Problem statement: Each record should be output exactly, with every character kept.

Material shown:
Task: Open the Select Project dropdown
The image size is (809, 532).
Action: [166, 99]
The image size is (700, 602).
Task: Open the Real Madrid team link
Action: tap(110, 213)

Response for this exercise:
Task: Open the Select Project dropdown
The image size is (809, 532).
Action: [166, 99]
The image size is (700, 602).
Task: Open the Real Madrid team link
Action: tap(110, 213)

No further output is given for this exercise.